## begin Source passage

Parsing, otherwise known as syntax analysis, is the task of taking the tokens spit out by the lexer and making sure that they conform to the grammar of the language. Yes, just like a real programming language, please too needs a grammar, with rules that must be followed at all times. It’s a simple grammar, to be sure, but I wanted it to be robust enough so that the whole thing doesn’t break down on obvious syntax errors as well as helpful enough so that it gives proper error messages. Note that from now on, I’ll refer to lex_output, which was created by the lexer just a minute ago, as just input, since it’s fed into the parser.

The whole parser is basically a bunch if if, else statements, with each statement corresponding to a grammatic rule. As a general principle I made it so that statements returning TRUE or matching some specific value are indicative of a syntax error. When a syntax error is found, R’s stop() function is called with an appropriate message, like so:

stop("Syntax error: You can't do that, you silly goose!")
Error in eval(expr, envir, enclos): Syntax error: You can't do that, you silly goose!

4.1 Exiting and clearing

I wanted there to be a quick and clean way of exiting and of clearing the terminal output. Ideally, these two commands should take precedence over everything else, so no resources are wasted.4 Rule #1 therefore states that if the first four characters in the input are exit, the program should exit immediately no matter what comes after, and if the first five characters in the input are clear, all terminal output should be cleared no matter what comes after:

if (length(grep("EXIT", input[1:4, "token"])) == 4) {
  expr <- ("EXIT")
} else if (length(grep("CLEAR", input[1:5, "token"])) == 5) {
  expr <- ("CLEAR")
} else { 
  ...
}

To be specific, it’s the tokens in input that that are tested in the if, else statement, but since users typically don’t know or care about tokens or lexemes or the specifics about how the language is implemented, the rules are written to be user-friendly. Anyways. If either of the above happens, an object named expr is created, containing only a EXIT or CLEAR string. I’ll get back to expr later. If not, the parser moves on to create a variable that holds the number of rows in input and then starts checking general syntax rules for function calls.

4.2 General syntax rules for function calls

A very general thing to check is that there even is a function in the input; if not then there’s not much for please to do at this stage. But to be a bit more precise, I want please to only accept input that begin with function calls. Rule #2 states that the very first characters in the input must form a valid function call:

if (input[1, "token"] != "FUNC") {
  stop("Syntax error: Input must begin with a valid function call")
}

At this point the parser knows there’s a valid function, so it’d be wise to get its name. Notably, it should only get the first instance of a function name, in case there are several. A user might put a function name in a string, like so: say "add" please. In that case, say is the function name of interest. Doing this in base R took longer than it should. I blame being spoiled by the tidyverse and whatnot:

lag_token <- c(NA, input$token[-nrow(input)])

## end Source passage
## begin Information supplied

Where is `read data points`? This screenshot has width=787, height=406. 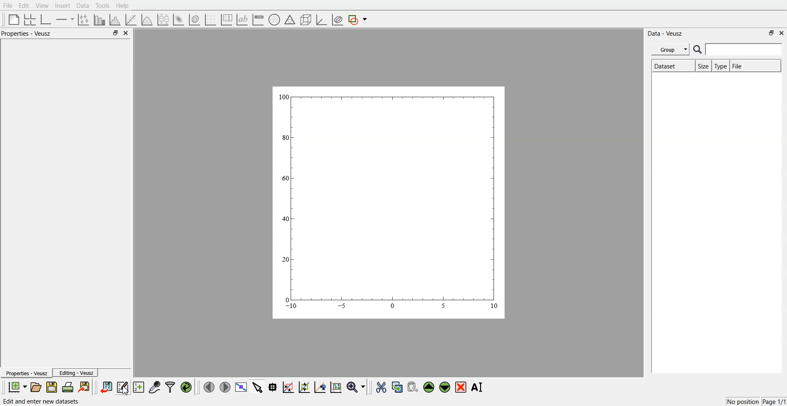 read data points is located at coordinates (272, 387).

## end Information supplied

**Directions for this task**
Retype, word for word, the stretch of the parsing passage from "The whole parser" through "enclos): Syntax error: You can't do that, you silly goose!". The material above comes from a separate source, unrelated to the parsing passage.

**Completed task**
The whole parser is basically a bunch if if, else statements, with each statement corresponding to a grammatic rule. As a general principle I made it so that statements returning TRUE or matching some specific value are indicative of a syntax error. When a syntax error is found, R’s stop() function is called with an appropriate message, like so:

stop("Syntax error: You can't do that, you silly goose!")
Error in eval(expr, envir, enclos): Syntax error: You can't do that, you silly goose!